Published December 27, 2013
- File Photo
- File Photo

ISLAMABAD: The state-owned Pakistan Institute of Development Economics (PIDE) has supported increase in dealers’ commission and oil marketing companies’ (OMCs) margin on the sale of petroleum products.

Based on the recommendations of the PIDE, a government team led by Petroleum Minister Shahid Khaqan Abbasi and a delegation of dealers and retailers had talks on the issue of increase in dealer commission on Thursday but could not reach a conclusion.

Informed sources said the PIDE has estimated Rs2.85 per litre and Rs2.40 per litre as dealers’ expenses on petrol and high speed diesel, respectively. The dealers are currently charging Rs2.78 and Rs2.30 per litre as their commission on petrol and diesel under an interim arrangement with the government.

A leader of Pakistan Petroleum Dealers’ Association Abdul Sami Khan told Dawn that the PIDE’s ‘favourable’ report had strengthened their demand for increase in their margin because they had estimated fair expenses on handling and sale of petroleum products and they would be justified to ask for some profit over and above the government audited expenses.

He said the meeting with the government team took place in a very positive atmosphere.
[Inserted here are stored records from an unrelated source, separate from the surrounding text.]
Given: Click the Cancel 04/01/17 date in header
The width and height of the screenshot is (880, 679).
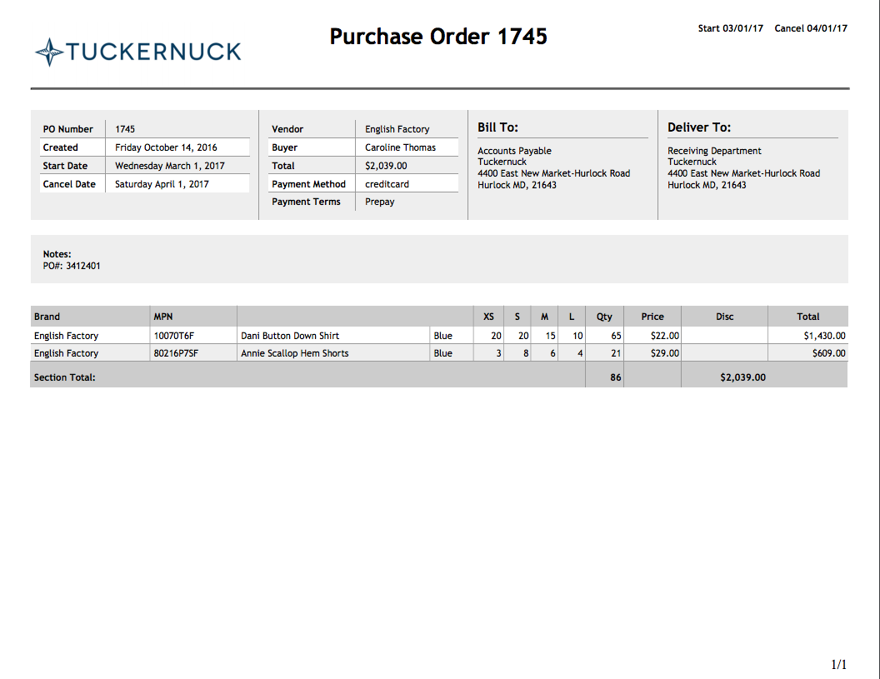Looking at the screenshot, I should pyautogui.click(x=810, y=28).
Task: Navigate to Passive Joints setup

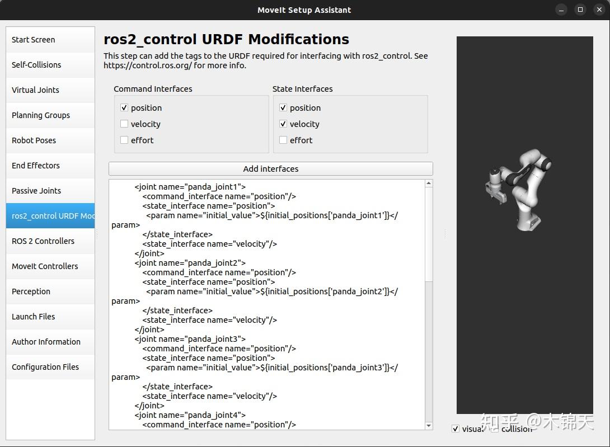Action: 36,191
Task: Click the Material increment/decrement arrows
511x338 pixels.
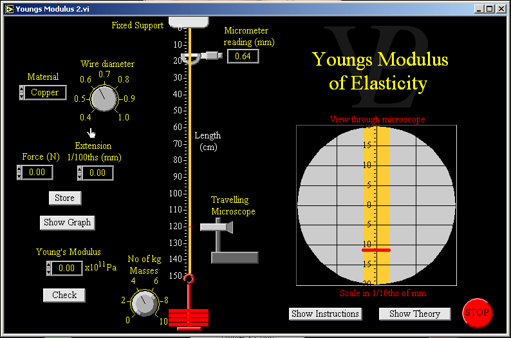Action: coord(22,93)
He said the dealers demanded Rs4.25 per litre as their commission on petrol and Rs3.50 per litre on high speed diesel.

He said the petroleum minister did not promise any increase in their return as such but promised to take up the matter with the Economic Coordination Committee (ECC) of the Cabinet for a decision.

A government official confirmed that PIDE had estimated higher expenses that currently being given to both the dealers and marketing companies and attributed such an increase to a number of factors including general inflation.
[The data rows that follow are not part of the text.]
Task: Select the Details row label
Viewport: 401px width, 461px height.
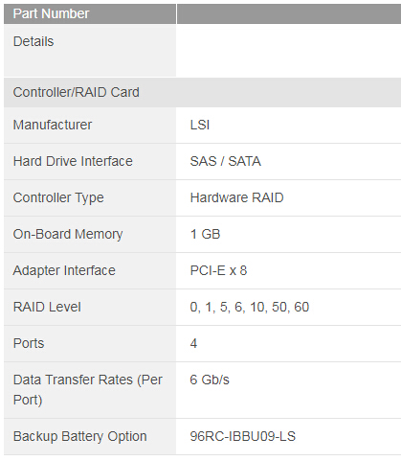Action: tap(33, 41)
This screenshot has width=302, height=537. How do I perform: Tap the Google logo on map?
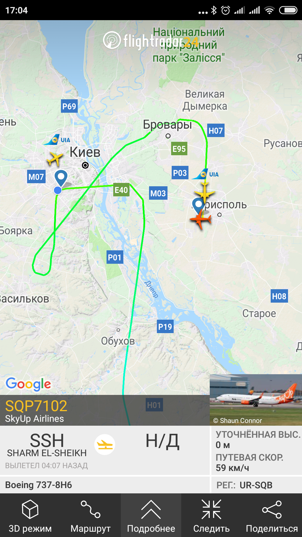click(28, 384)
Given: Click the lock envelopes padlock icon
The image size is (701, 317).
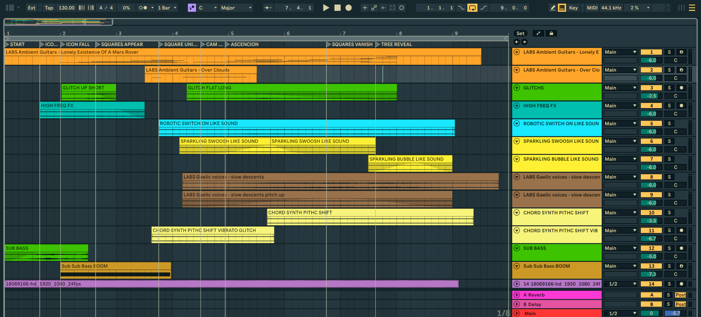Looking at the screenshot, I should [551, 33].
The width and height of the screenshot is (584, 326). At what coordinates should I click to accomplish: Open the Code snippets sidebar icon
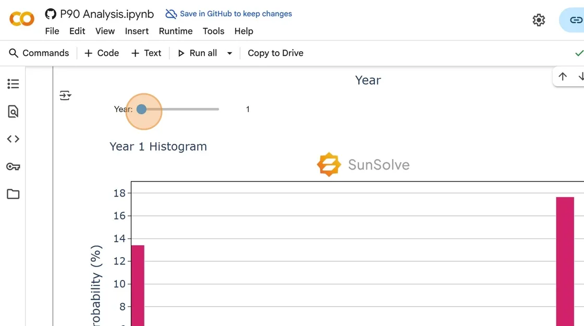pyautogui.click(x=13, y=139)
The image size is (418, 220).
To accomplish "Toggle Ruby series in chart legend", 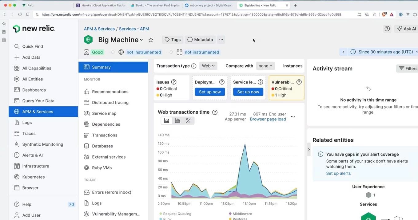I will click(x=167, y=219).
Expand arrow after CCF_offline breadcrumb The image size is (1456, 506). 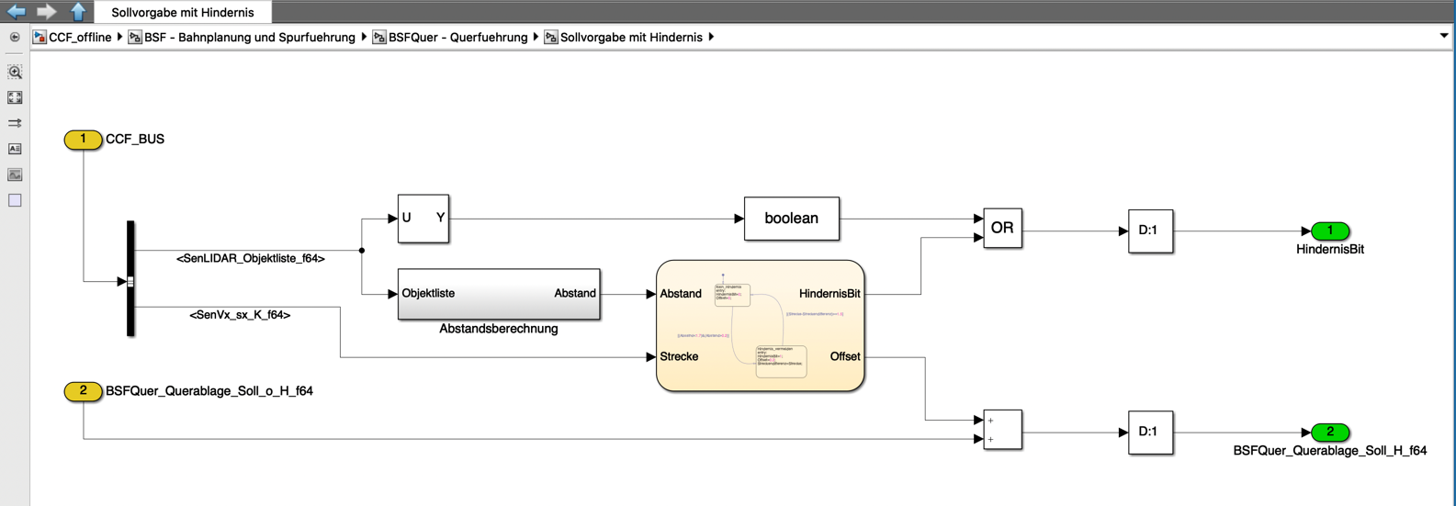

He said Mr Abbasi told the dealers that since any change in their commission would have a direct impact on the people even though some government companies would also be among the beneficiaries of a higher return, the government will have to strike a balance between the interests of the people and the dealers as both stakeholders were PML-N’s voters and supporters.
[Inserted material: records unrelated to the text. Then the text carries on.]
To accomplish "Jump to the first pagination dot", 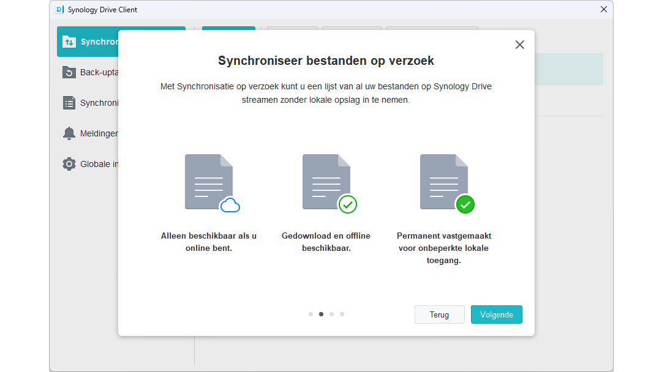I will tap(310, 314).
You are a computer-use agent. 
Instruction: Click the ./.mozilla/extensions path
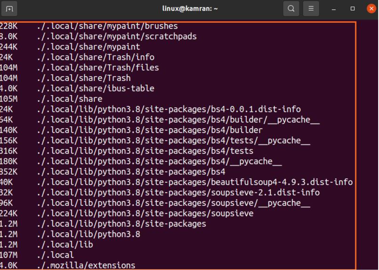pyautogui.click(x=86, y=265)
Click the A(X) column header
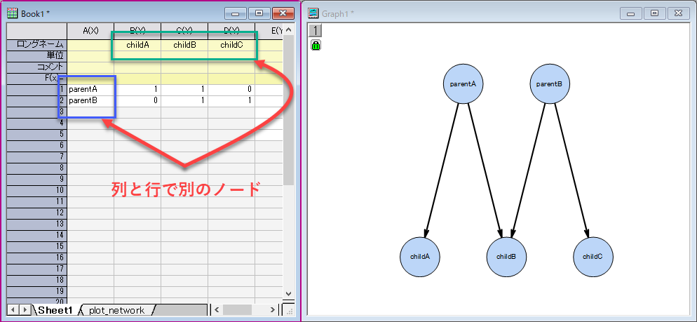The height and width of the screenshot is (322, 697). (90, 30)
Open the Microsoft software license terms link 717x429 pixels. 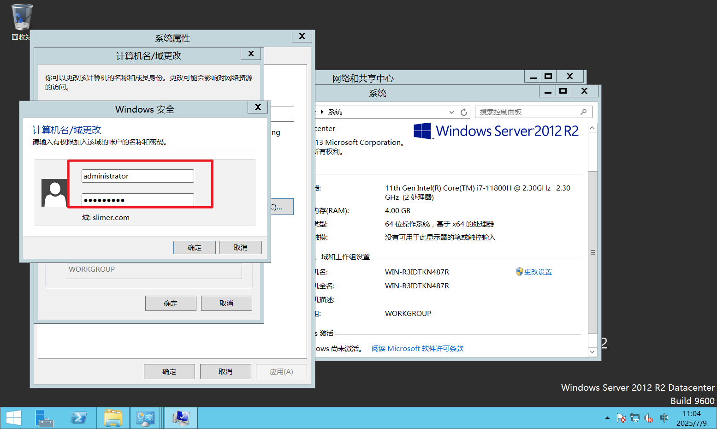tap(417, 349)
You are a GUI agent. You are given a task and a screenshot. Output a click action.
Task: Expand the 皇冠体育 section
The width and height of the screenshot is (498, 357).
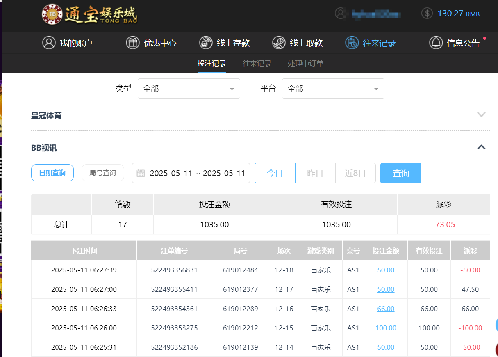click(x=481, y=115)
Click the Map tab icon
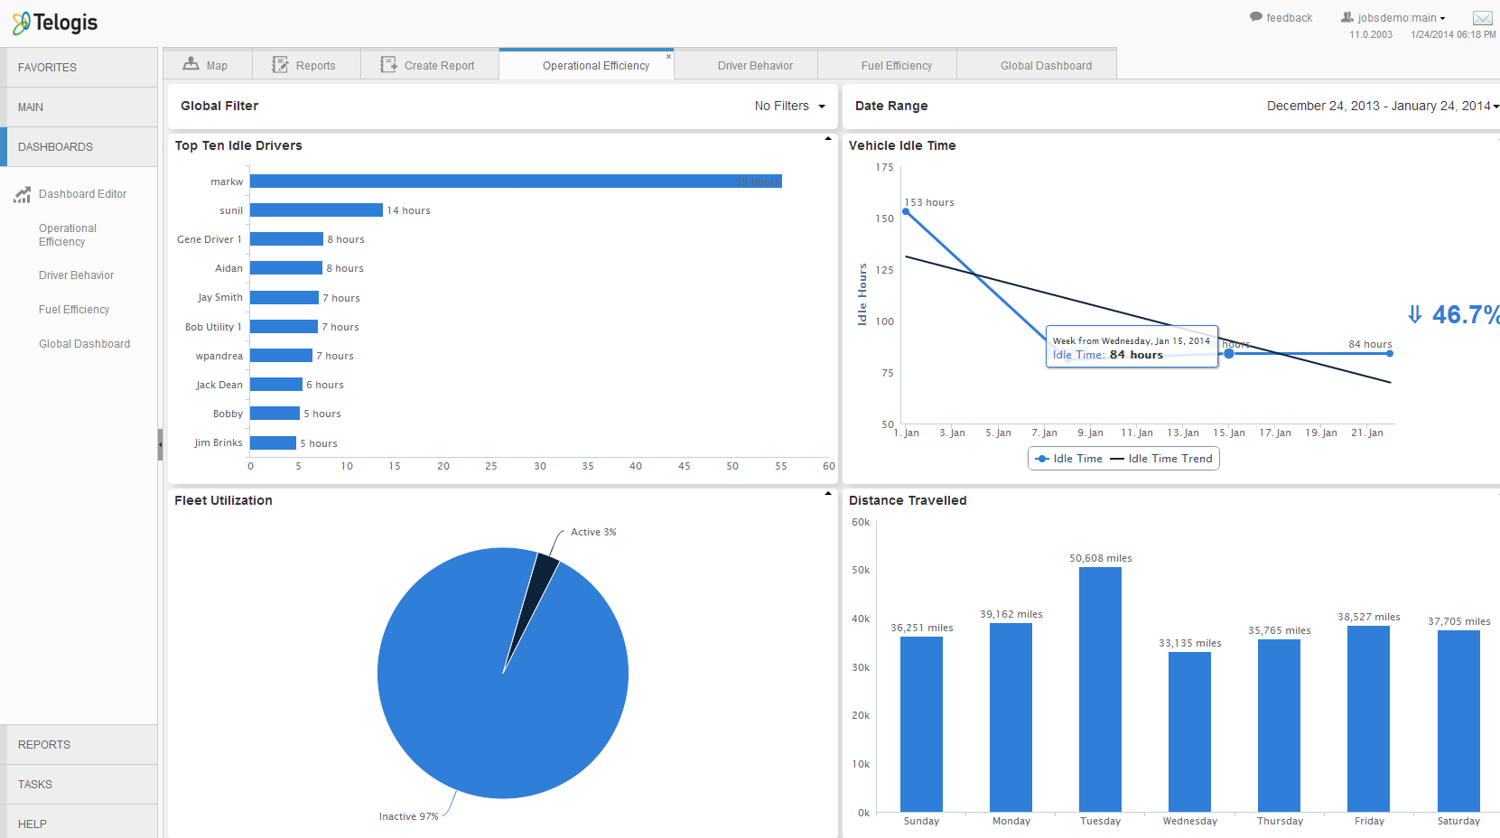The image size is (1500, 838). (191, 64)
He said the views of the dealers along with PIDE study would be shared with the ministries of finance and planning besides Oil and Gas Regulatory Authority (Ogra) and Federal Board of Revenue to seek their input once the petroleum ministry completed its consultation with oil marketing companies over the next week.

In the meanwhile, he asked the dealers to submit a formal proposal for increase in their commission along with their estimates of expenses and desired that the dealers and companies should instead reduce their rate of return to help the government provide some relief to the consumers.

An official said the government would complete the consultation process over the next two weeks and take a decision immediately.

At present, the OMCs are entitled to Rs2.23 per litre margin on petrol and Rs1.86 per litre on HSD. On July 31 this year, the ECC had directed the petroleum ministry to get an independent study of the dealer commission and OMC margin on the demand of the industry to increase their return.